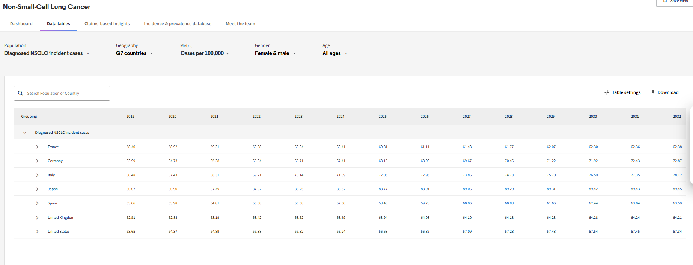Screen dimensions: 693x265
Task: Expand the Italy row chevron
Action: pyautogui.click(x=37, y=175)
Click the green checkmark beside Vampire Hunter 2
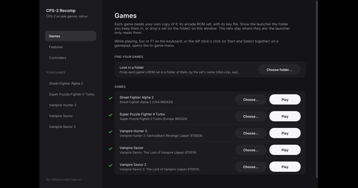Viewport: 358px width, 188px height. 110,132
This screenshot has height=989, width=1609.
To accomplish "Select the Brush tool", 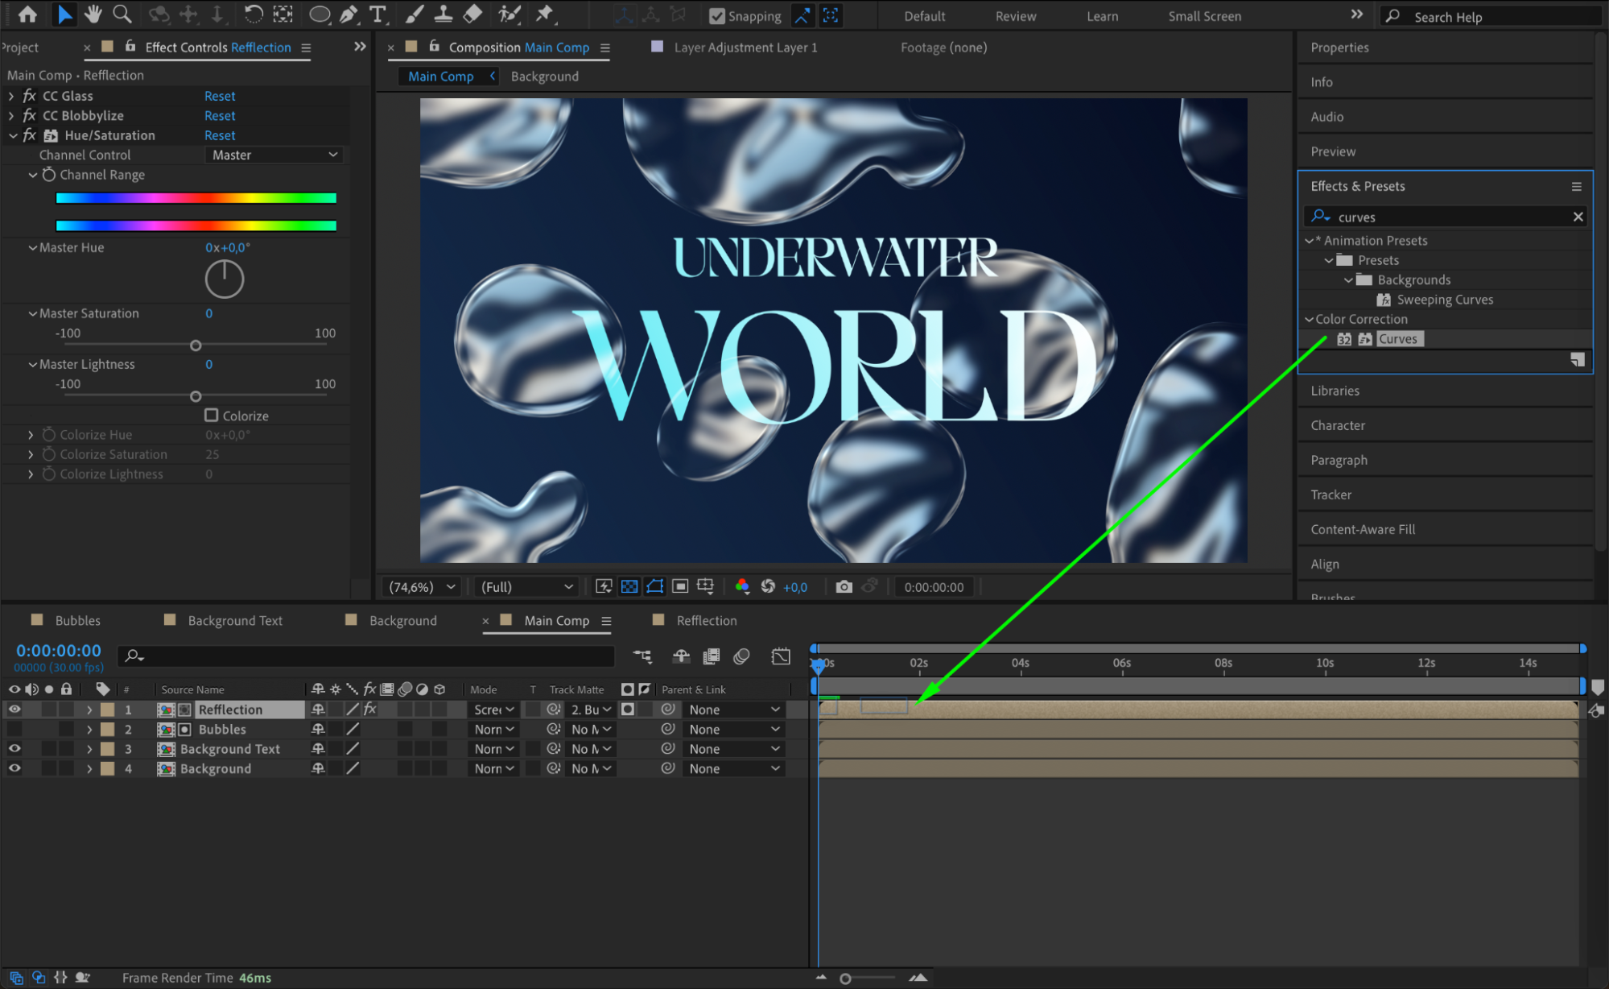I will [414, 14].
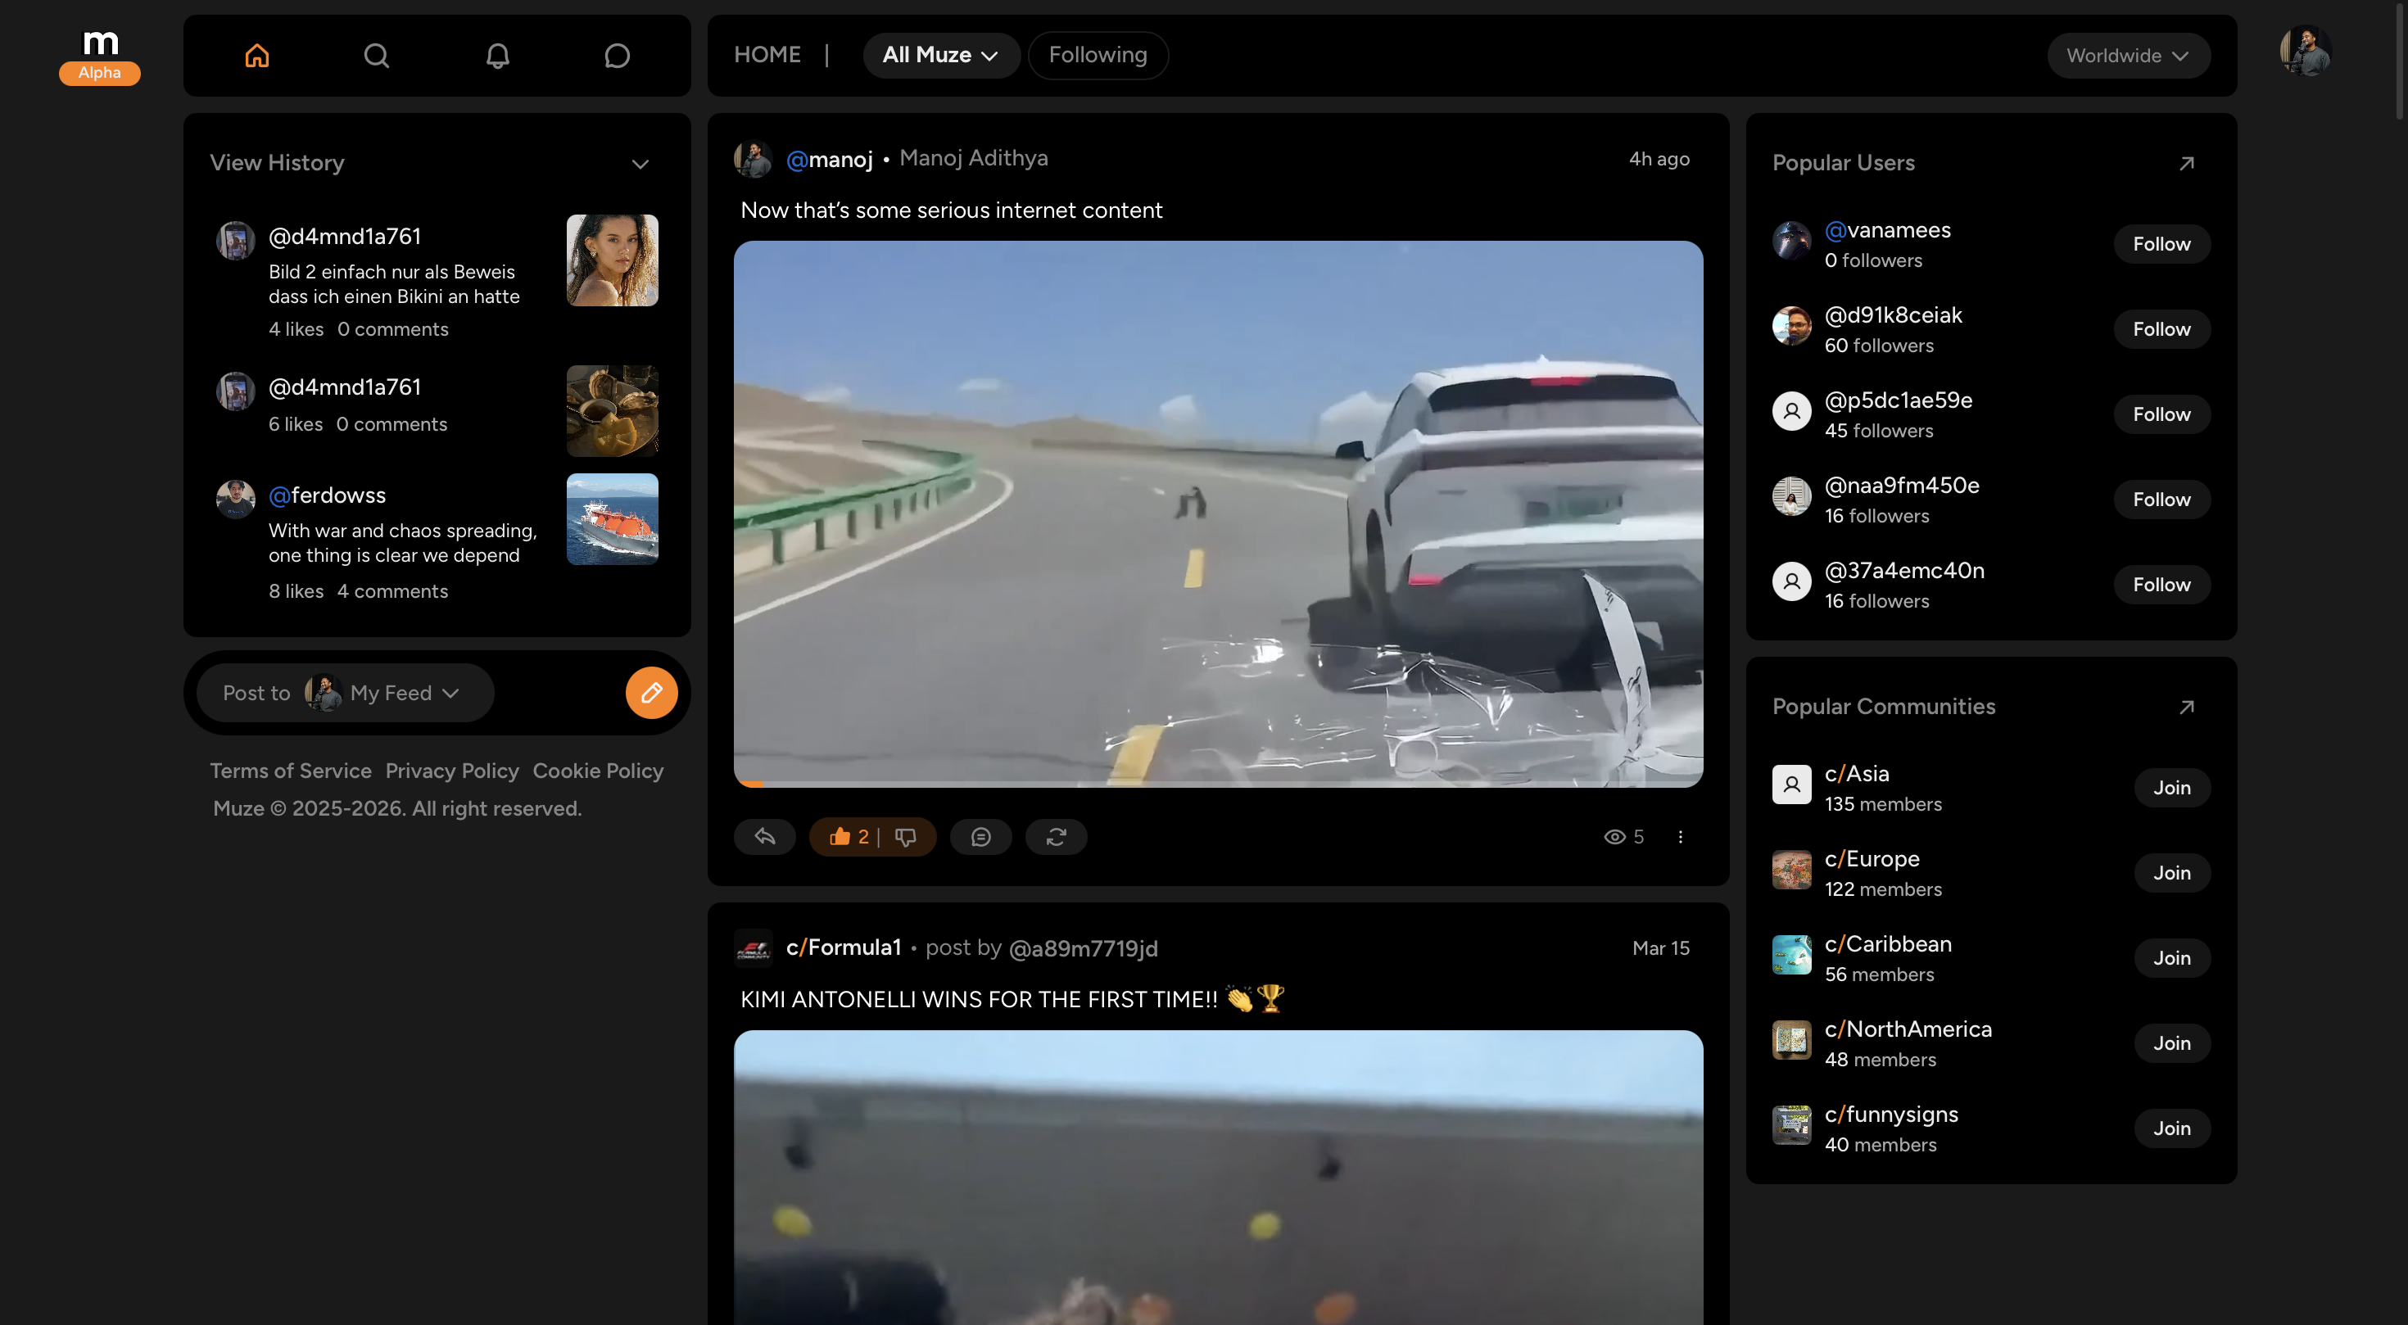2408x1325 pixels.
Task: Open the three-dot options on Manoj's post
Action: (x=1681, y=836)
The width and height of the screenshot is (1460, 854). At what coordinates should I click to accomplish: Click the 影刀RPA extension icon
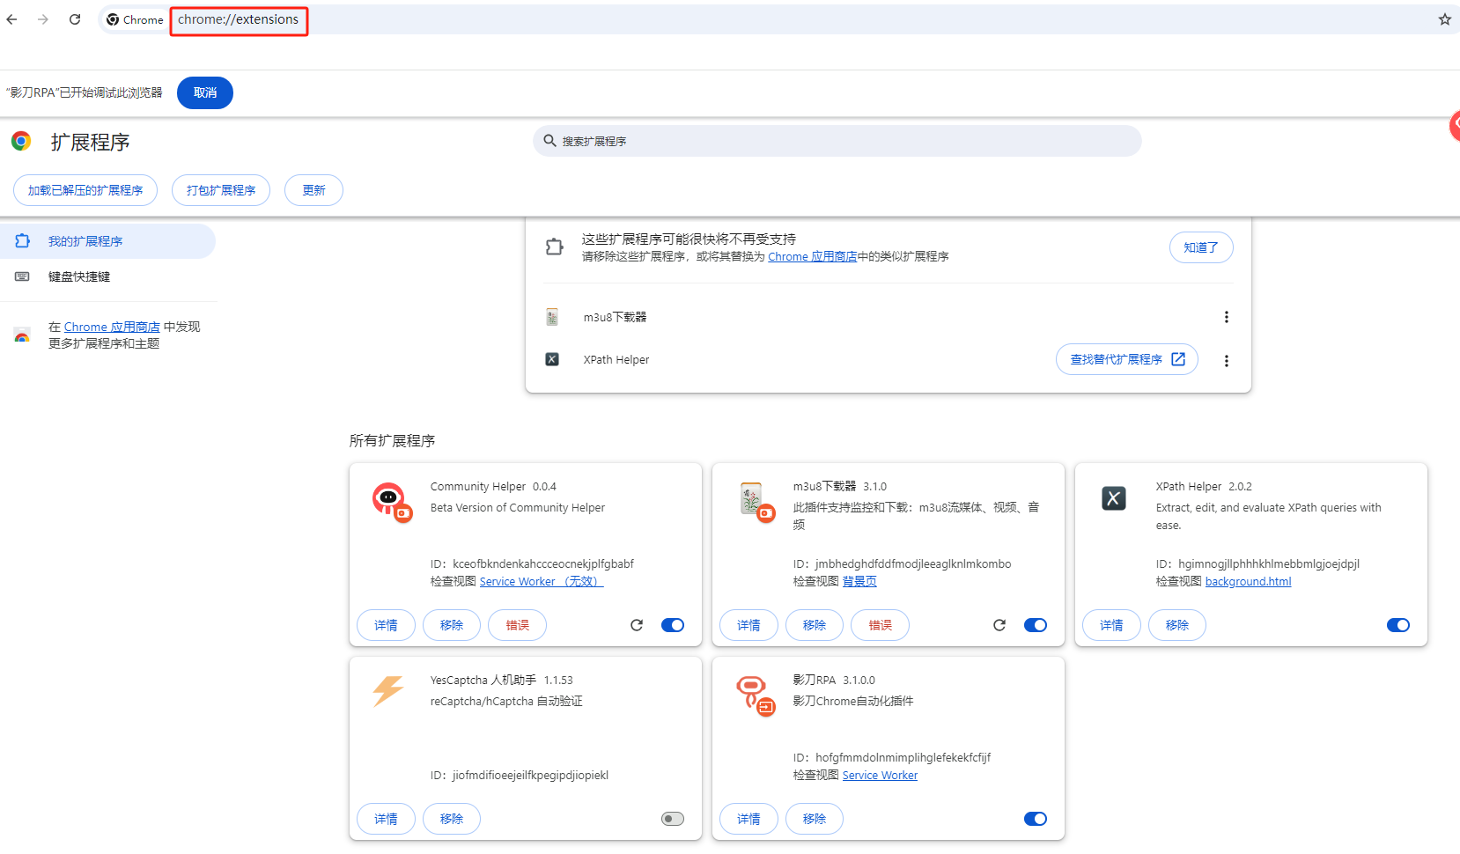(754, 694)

━━━━━━━━━━━━━━━━━━━━

[WHAT YOU NEED TO DO]
Rescale the material from the line that contains "The width and" through the end of the material. Write out every one of those lines in full. Multiply each coordinate in the answers by 1.55, round to whole numbers with halves rounded up, leave all other text unchanged, and omit the pictures.

[RESPONSE BELOW]
The width and height of the screenshot is (1460, 854). At what coordinates should I click to accomplish: Click the 影刀RPA extension icon
(1169, 1076)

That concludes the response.